La clandestinité pour les uns, la prison ou la déportation, parfois la mort, pour d’autres : ainsi s’écrit la fin de l’Occupation pour les principaux acteurs de La Clairière, tandis que les pasteurs Bertrand et Vidal continuent à assurer les prédications à l’Oratoire.

La reconnaissance à l’égard des acteurs de l’Oratoire vient de l’extérieur : Marcelle Guillemot et le pasteur Vergara sont récompensés par la médaille de la Résistance. En 1947, une exposition organisée par l’Union des Juifs pour la résistance et l’entraide rend hommage dans un panneau à « Quelques nobles figures du peuple français qui ont bravé tous les dangers pour sauver des enfants juifs de la déportation » : on trouve parmi les huit portraits alignés ceux de Marcelle Guillemot, de Suzanne Spaak, du pasteur Vergara (ou encore du médecin et maire de Beaune-la-Rolande, Paul Cabanis, un protestant cévenol né à Sumène). La même année, très probablement, Mme Gaudelette, une enquêtrice du Comité d’histoire de la Deuxième Guerre mondiale recueille les dépositions de Vergara et de Mlle Guillemot.

Bien plus tard sont venus les titres de Justes : en 1985 pour S. Spaak, 1988 pour les couples Vergara et Béchard, 1989 pour Mlle Guillemot, 1993 pour L. Chevalley-Sabatier .

Un après-guerre ne s’épuise pas en reconnaissance : il est des engagements qui se poursuivent ou s’infléchissent. Le pasteur Vergara et Mlle Guillemot sont invités, par un vote du congrès, à siéger au Comité central de la Ligue Internationale contre l’antisémitisme (LICA). Vergara fait également partie du Comité central de l’Alliance antiraciste, une éphémère union entre la LICA et le MRAP. Il participe aux congrès de la LICA, dont il est l’un des vice-présidents en 1962 ; Emmanuel Debono, l’historien de la LICA, a pu repérer sa présence au cours de plusieurs réunions et meetings dans les dix dernières années de sa vie.
--*--
● **EXERCICES**:
a. Dans l'extrait sur les acteurs de l'Oratoire, en quelle année Marcelle Guillemot a-t-elle obtenu le titre de Juste ?
b. Poursuivez la rédaction de l'extrait sur les acteurs de l'Oratoire à la suite de sa dernière phrase.
Les items constituent un matériau indépendant de l'extrait sur les acteurs de l'Oratoire.

● **DONNÉES ÉTUDIÉES**:
--*--
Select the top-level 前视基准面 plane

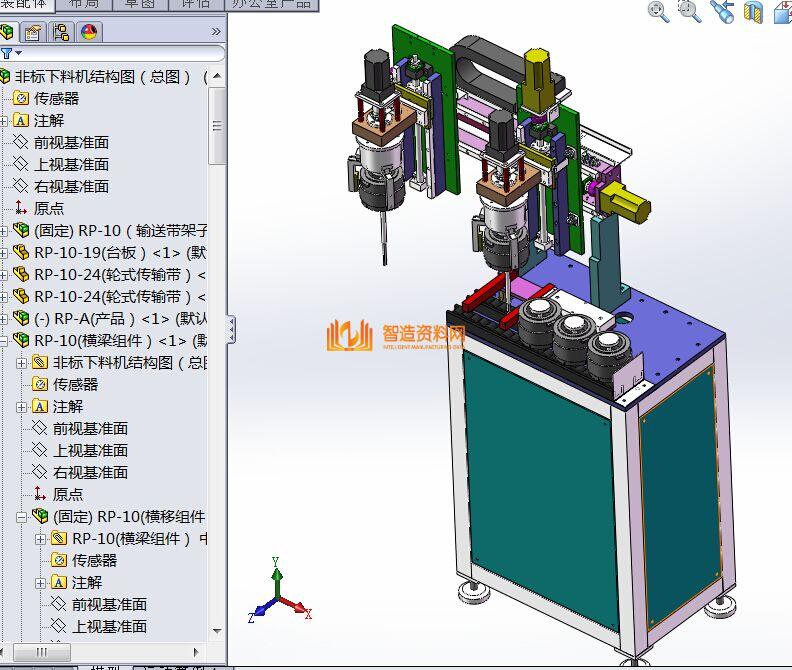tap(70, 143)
--*--
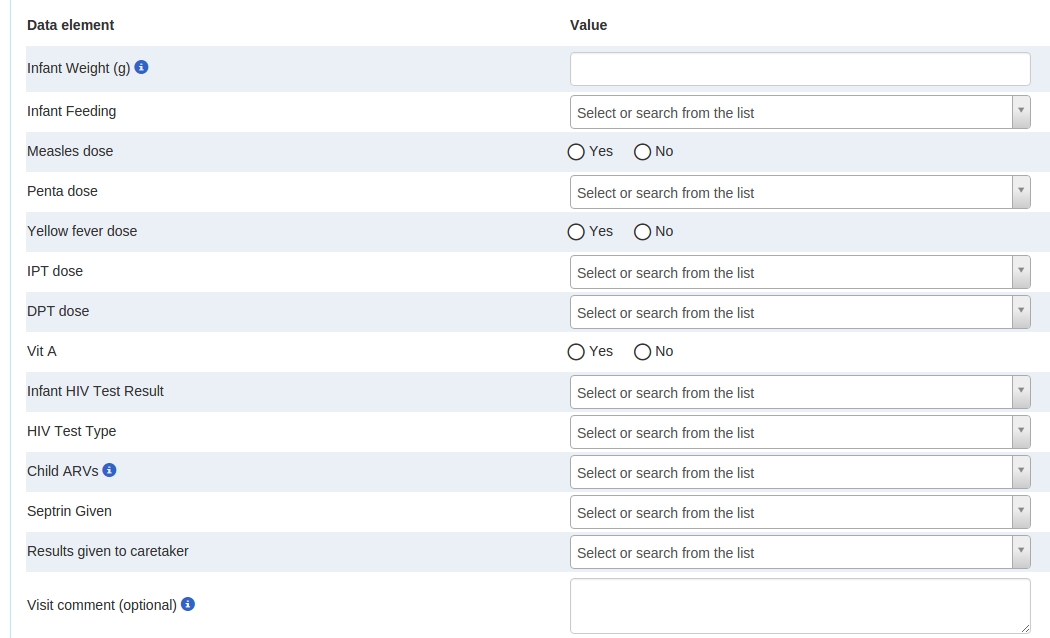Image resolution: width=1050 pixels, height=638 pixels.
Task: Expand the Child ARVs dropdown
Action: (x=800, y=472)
--*--
● **CORRIGÉ DES EXERCICES**:
a. En 1989.

b.
Mlle Guillemot siège, pour sa part, dans le Comité de Direction et d’Action d’une jeune Ligue pour la Palestine libre, laquelle, contrairement à ce que ce nom évoque aujourd’hui pour la plupart d’entre nous, renvoie aux efforts des sionistes pour créer un État pour les juifs. L’historien se doit, à ce propos, de citer la manière dont, en 1961, Vergara rendait compte de cette histoire récente : « En 1947 éclata en Palestine une guerre de libération. Les juifs établis sur cette terre et les rescapés des camps de la mort qui s’y étaient rendus désiraient constituer une nation indépendante. Ils le proclamèrent solennellement et furent immédiatement assaillis de toutes parts. Ce fut une guerre féroce où les Juifs de Palestine eurent à combattre à dix contre un et où ils l’emportèrent cependant sur leurs lâches adversaires»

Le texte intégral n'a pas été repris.